Ecosyste.ms: Awesome

An open API service indexing awesome lists of open source software.

Awesome Lists | Featured Topics | Projects

https://github.com/boyvinall/observability-demo

Simple golang app that showcases some logging, metrics, tracing and stuff
https://github.com/boyvinall/observability-demo

grafana loki open-telemetry-go prometheus tempo

Last synced: 5 days ago
JSON representation

Simple golang app that showcases some logging, metrics, tracing and stuff

Awesome Lists containing this project

README

        

# observability-demo

Simple golang demo app to generate logs/metrics/traces, and some infra components to make these signals available in grafana.

The demo consists of:

- Some golang executables:
- GRPC server
- worker service which receives messages from the GRPC server over NATS
- command-line app to post requests to the GRPC server
- Various infra services
- Grafana - including provisioned datasources and dashboards
- Loki/Promtail
- Tempo
- Prometheus
- (also a NATS server)

The Grafana datasources are configured with a bunch of different links showing how to navigate between all the different signals.

## Motivation

Why does this repo exist? Well, a few reasons:

- Many of the capabilities being explored/showcased here are still under active development. Although Grafana documentation is generally
extremely good, there are parts which are not super clear .. fragmented examples etc. So, I hope this could prove useful to others as
a holistic demonstration of how to make it all work together. There's no attempt here to show how to scale the observability stack itself
for production workloads, but at least you can see how to expose and correlate the signals.

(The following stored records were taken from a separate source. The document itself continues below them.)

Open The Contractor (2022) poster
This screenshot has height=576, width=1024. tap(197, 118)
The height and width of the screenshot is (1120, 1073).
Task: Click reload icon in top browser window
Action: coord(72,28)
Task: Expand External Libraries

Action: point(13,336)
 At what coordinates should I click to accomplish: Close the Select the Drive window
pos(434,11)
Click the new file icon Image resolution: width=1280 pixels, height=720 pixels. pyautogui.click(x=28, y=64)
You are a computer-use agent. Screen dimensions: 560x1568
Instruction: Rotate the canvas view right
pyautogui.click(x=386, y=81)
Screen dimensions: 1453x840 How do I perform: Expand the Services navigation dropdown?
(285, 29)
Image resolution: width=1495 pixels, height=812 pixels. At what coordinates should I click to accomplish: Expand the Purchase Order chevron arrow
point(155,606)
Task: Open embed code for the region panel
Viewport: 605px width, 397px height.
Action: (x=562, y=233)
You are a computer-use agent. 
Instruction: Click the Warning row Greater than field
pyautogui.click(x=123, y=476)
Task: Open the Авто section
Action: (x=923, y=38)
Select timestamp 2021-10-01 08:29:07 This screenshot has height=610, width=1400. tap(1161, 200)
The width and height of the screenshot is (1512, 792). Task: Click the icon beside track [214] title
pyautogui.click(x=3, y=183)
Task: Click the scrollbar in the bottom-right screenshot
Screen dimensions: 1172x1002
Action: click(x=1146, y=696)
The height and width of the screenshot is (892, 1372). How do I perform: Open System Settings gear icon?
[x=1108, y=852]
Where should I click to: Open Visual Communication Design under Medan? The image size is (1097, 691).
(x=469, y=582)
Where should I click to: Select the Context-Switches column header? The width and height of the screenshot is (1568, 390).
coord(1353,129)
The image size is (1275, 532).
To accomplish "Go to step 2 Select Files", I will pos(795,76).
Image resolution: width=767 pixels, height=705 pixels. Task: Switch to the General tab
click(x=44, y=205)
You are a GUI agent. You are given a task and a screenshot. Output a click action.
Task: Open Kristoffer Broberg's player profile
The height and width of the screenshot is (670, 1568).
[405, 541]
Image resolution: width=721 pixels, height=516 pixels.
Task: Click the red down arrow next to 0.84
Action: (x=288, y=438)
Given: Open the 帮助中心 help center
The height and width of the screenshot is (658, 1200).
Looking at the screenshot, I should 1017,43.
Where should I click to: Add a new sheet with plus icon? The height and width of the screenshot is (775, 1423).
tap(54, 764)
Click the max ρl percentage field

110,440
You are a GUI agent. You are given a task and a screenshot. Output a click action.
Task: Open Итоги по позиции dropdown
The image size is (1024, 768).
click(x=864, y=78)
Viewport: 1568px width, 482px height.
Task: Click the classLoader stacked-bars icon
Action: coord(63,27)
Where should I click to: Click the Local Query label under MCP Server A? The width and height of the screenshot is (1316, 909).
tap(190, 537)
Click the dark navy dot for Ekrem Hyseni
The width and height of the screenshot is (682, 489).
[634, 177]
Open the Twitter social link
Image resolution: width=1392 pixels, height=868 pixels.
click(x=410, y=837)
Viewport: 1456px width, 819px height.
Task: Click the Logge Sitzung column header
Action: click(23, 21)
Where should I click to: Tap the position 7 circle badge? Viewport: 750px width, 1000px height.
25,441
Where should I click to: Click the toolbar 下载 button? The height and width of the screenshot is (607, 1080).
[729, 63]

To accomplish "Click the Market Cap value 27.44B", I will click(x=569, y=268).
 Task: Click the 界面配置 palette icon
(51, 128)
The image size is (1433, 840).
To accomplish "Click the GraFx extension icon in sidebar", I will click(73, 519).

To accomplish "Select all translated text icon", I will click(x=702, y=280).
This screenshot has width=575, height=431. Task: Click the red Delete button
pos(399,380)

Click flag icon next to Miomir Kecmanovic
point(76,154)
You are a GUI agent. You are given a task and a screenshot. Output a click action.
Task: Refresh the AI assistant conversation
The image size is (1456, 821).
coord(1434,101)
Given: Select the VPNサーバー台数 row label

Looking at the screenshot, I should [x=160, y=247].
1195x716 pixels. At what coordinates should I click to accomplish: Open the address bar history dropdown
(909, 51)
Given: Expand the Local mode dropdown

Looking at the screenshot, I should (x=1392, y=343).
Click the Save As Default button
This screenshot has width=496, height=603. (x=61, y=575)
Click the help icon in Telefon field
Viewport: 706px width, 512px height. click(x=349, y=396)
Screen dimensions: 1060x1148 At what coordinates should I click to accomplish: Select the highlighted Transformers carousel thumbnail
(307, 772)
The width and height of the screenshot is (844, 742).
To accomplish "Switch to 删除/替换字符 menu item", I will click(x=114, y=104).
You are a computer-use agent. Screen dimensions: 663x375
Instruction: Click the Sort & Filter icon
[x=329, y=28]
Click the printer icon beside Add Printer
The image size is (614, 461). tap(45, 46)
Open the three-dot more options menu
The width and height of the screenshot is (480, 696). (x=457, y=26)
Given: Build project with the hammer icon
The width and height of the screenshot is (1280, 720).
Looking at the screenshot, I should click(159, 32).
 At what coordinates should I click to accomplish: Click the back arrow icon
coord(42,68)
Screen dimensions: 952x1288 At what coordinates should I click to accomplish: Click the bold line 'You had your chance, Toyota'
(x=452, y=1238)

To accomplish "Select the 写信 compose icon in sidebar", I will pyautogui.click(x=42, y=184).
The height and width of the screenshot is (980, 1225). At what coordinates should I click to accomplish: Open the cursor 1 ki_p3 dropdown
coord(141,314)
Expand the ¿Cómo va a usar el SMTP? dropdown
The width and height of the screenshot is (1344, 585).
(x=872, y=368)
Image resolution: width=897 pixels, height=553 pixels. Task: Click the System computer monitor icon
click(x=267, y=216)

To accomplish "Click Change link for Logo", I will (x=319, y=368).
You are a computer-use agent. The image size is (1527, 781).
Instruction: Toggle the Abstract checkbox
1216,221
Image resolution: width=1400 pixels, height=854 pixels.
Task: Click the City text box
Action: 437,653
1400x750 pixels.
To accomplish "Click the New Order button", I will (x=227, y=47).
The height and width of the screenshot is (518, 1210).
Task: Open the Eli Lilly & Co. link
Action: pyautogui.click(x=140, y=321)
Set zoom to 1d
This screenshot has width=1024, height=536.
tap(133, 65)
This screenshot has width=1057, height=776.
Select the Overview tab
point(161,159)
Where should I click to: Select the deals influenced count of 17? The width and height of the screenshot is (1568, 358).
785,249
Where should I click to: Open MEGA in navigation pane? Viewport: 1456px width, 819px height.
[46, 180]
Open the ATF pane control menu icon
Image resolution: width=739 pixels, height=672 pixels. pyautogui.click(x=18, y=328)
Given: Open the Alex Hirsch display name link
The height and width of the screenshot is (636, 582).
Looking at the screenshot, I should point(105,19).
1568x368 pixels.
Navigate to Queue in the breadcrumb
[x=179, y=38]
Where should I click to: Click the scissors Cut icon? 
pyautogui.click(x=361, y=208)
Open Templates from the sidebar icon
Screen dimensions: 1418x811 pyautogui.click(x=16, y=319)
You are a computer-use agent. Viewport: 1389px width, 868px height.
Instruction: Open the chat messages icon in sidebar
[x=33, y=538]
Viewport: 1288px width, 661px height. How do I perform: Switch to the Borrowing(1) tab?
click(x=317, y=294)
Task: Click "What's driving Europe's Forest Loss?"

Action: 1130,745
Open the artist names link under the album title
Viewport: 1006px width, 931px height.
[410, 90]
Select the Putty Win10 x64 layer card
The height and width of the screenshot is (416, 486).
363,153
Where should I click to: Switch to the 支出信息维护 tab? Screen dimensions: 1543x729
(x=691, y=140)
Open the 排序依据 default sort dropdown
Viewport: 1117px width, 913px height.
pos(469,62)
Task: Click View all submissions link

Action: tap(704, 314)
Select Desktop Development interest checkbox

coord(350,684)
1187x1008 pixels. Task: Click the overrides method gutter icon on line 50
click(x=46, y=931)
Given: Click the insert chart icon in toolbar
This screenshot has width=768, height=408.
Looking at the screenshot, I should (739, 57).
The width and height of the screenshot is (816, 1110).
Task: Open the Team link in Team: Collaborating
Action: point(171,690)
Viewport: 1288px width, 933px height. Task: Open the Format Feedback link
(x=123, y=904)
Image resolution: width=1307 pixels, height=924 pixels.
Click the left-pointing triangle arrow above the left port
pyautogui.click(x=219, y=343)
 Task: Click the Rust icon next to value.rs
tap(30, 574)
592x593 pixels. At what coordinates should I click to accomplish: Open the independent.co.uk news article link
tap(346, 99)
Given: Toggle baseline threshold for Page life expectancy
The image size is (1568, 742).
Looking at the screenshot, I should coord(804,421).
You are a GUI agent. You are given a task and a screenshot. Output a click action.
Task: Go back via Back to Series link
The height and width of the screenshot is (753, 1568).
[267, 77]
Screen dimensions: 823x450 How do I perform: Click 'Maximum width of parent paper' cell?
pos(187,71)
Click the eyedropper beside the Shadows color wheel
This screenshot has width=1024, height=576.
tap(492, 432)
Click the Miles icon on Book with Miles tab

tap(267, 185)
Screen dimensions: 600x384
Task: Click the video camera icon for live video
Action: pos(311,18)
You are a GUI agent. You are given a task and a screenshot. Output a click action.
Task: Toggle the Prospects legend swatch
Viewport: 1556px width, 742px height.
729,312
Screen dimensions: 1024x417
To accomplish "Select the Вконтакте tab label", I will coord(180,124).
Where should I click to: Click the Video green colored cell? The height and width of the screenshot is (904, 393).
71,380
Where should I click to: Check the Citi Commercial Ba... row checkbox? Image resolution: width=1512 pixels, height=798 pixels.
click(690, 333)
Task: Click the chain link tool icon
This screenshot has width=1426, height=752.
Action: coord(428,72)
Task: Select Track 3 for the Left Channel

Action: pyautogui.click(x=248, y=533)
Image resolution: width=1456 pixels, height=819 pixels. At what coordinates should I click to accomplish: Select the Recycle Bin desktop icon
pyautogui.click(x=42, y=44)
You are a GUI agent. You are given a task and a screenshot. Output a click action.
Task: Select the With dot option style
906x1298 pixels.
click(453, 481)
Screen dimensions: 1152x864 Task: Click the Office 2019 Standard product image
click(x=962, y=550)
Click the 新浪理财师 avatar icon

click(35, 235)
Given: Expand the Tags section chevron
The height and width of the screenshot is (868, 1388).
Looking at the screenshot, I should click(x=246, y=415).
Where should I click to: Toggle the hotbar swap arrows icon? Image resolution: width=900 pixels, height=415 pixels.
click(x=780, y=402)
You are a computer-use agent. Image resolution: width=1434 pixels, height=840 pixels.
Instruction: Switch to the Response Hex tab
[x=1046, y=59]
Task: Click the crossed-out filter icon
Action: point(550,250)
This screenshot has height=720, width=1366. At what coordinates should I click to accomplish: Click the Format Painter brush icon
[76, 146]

- The day-job codebase is pretty evolved for a lot of these things but is quite large and currently based on previous SDKs. Rather than
using the OTEL SDKs, it uses Prometheus and Jaeger client SDKs because we've been growing it since before even OpenCensus existed. As a
busy team with a large number of internal users, we're pragmatic about not updating to the latest shiny SDKs "just because", but it seems
safe to say that OTEL is here to stay – and there are benefits to using it versus sticking with what we have now. So, this partly exists
to explore the SDKs, find some nice patterns and see all the current-latest whistles and bells so that we have a clear view of the
benefits and how to structure things before we migrate.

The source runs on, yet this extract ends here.